- Check your understanding
• A. Reproduce, word for word, the stretch of the Rage book article from "- OCLC: 1153498447" through "and North Korea.".
• B. In the Rage book article, which two high-level officials are named as examples of Trump's strained relationships?

Rage
- Author: Bob Woodward
- Subject: First presidency of Donald Trump
- Genre: Nonfiction
- Published: September 15, 2020
- Publisher: Simon & Schuster
- Publication place: United States
- Media type: Print, e-book, audiobook
- Pages: 480
- ISBN: 978-1-9821-3173-9 (Hardcover)
- OCLC: 1153498447
- Followed by: Peril

= Rage (Woodward book) =

2020 book by Bob Woodward

Rage is a book by the American journalist Bob Woodward about the first presidency of Donald Trump, published in 2020, by Simon & Schuster. The book is largely critical of Trump, focusing on his handling of the COVID-19 pandemic, his strained relationship with military brass and high-level officials such as Jim Mattis and Dan Coats, his handling of racial unrest, and his relationships with the leaders of Russia and North Korea.

As with Woodward's 2018 Fear: Trump in the White House, the title of the book is derived from a conversation that Woodward had with Trump in March 2016. Woodward contended that "a lot of angst and rage and distress" was present in the Republican Party, to which Trump replied "I bring rage out. I do bring rage out. I always have... I don't know if that's an asset or a liability, but whatever it is, I do. I also bring great unity out, ultimately. I've had many occasions like this, where people have hated me more than any human being they've ever met. And after it's all over, they end up being my friends. And I see that happening here."

==Background==
Trump had told Woodward that he wished that he had been able to speak to him for the book's 2018 predecessor, Fear. White House officials told Politico that Trump's respect for Woodward was rooted in his "1980s cultural mindset", which prioritized Time magazine covers and The New York Times, and made him respect Woodward as "an institution" as a result of his work in exposing the Watergate scandal, which led to the resignation of Richard Nixon. Anthony Scaramucci, the former White House communications director, said that Woodward was the "gold standard for fifty years of investigative journalism around the presidency", and that Trump was attracted to the New York Times the way "a low-IQ small moth would be to a flame", and Trump is "always convinced that if he talks to the person, he is going to elucidate and enlighten that person, and get them to like him".

- Supplied information
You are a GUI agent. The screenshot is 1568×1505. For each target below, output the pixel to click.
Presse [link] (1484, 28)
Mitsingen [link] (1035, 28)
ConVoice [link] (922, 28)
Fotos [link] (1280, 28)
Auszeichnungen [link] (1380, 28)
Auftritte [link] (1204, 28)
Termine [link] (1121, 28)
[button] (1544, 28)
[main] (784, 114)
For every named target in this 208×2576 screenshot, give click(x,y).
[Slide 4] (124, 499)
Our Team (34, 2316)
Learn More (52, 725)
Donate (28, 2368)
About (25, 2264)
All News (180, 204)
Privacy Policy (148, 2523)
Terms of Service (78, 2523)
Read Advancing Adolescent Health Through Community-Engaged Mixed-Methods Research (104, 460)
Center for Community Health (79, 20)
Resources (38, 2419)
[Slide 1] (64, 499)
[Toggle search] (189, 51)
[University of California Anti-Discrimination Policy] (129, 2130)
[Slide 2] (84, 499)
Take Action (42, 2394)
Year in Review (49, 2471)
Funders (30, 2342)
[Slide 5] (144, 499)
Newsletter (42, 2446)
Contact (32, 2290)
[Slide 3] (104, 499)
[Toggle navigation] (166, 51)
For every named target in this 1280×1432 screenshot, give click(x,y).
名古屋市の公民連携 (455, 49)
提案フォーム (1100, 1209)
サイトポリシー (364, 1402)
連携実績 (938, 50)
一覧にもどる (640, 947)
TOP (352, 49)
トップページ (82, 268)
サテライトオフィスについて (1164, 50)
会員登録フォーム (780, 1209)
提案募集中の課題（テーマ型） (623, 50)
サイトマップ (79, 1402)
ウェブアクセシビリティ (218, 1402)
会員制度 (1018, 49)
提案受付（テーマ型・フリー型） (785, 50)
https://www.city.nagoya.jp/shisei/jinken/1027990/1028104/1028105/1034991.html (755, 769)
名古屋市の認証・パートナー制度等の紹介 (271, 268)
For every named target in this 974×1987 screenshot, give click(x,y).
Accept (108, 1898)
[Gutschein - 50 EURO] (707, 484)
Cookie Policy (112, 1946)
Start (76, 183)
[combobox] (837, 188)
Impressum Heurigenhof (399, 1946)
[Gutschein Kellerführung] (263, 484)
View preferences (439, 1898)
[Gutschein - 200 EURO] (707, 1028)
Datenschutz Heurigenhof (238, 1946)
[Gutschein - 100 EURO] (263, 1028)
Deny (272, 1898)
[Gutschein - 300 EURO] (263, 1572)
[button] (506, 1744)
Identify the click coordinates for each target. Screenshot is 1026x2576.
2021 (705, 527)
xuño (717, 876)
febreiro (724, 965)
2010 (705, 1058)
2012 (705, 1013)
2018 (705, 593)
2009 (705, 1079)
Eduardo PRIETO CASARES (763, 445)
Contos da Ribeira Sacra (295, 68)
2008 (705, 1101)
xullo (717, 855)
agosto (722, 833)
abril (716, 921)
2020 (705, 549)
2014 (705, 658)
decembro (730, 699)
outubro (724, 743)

- Responses by task
• A.
- OCLC: 1153498447
- Followed by: Peril

= Rage (Woodward book) =

2020 book by Bob Woodward

Rage is a book by the American journalist Bob Woodward about the first presidency of Donald Trump, published in 2020, by Simon & Schuster. The book is largely critical of Trump, focusing on his handling of the COVID-19 pandemic, his strained relationship with military brass and high-level officials such as Jim Mattis and Dan Coats, his handling of racial unrest, and his relationships with the leaders of Russia and North Korea.

• B. Jim Mattis and Dan Coats.